Said Nursî’ye göre, insanın kalıcı olan cevheri ruhu ve onun imanla kazandığı değerleridir. İnsan bedeninin fiziksel özellikleri (yaşlanma, hastalık, ölüm gibi) birer araz olup fanidir. Ancak ruh cevheri baki olduğundan insanın asıl önceliği, bu cevheri imanın ışığında olgunlaştırmak olmalıdır.

3. Kâinatın Mahiyeti: Cevher ve Araz Açısından

Risale-i Nur’da kâinat, Allah’ın isim ve sıfatlarının bir tecellisi olarak görülür:

Cevher: Kâinatın özü, Allah’ın yaratma fiiliyle var edilmiş olmasıdır. Varlıkların özündeki hakikatler Allah’ın iradesi ve ilminin bir tecellisidir.

Araz: Kâinattaki sürekli değişim, yenilenme ve geçici olaylar, Allah’ın yaratma fiilinin bir yansımasıdır. Bu bağlamda, kâinat sürekli bir yaratılış ve yok oluş içinde hareket eder.

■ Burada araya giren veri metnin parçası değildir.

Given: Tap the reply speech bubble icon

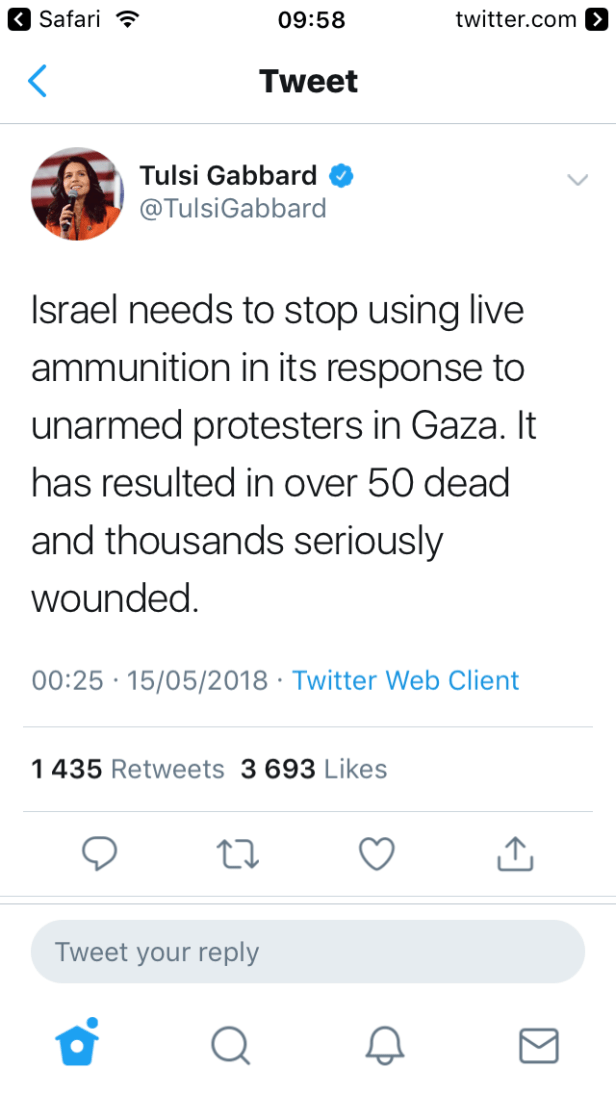Looking at the screenshot, I should 99,854.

Bu değişimler (arazlar) varlıkların özü olan hakikati değiştirmez.

Said Nursî’nin “her şey fani, yalnız Cenâb-ı Hakk’ın zatı bâkidir” ifadesi, arazların geçiciliği ve yalnızca Allah’ın zatının gerçek cevher olduğu fikrini yansıtır.

4. Risale-i Nur’da İman ve Cevherin Önemi

Risale-i Nur, imanın insan cevherini olgunlaştıran ve ebediyete hazırlayan en önemli unsur olduğunu vurgular. Bediüzzaman, iman hakikatlerini öğrenmenin ve tefekkür etmenin, insan cevherini Allah’a yakınlaştıracak ve ahiret saadetini kazandıracak bir yol olduğunu ifade eder:

İman: İnsan ruhunun cevherini nurlandırır ve baki bir değer kazandırır.

Günahlar ve gaflet: İnsanın geçici arazlarına yönelerek cevherini karartmasına sebep olur.

Sonuç

Risale-i Nur’da cevher ve araz kavramları, insanın ve kâinatın mahiyetini anlamaya yönelik derin bir bakış açısı sunar. İnsan ruhunun cevher olduğu ve bu cevherin iman ve ibadetle olgunlaşması gerektiği sıkça vurgulanır. Dünya hayatındaki geçici olaylar ve dünyevi nimetler ise birer araz olarak değerlendirilir. Bu, insanın kalıcı olana (ahiret hayatı ve Allah’a kulluk) yönelmesi gerektiğini öğütler.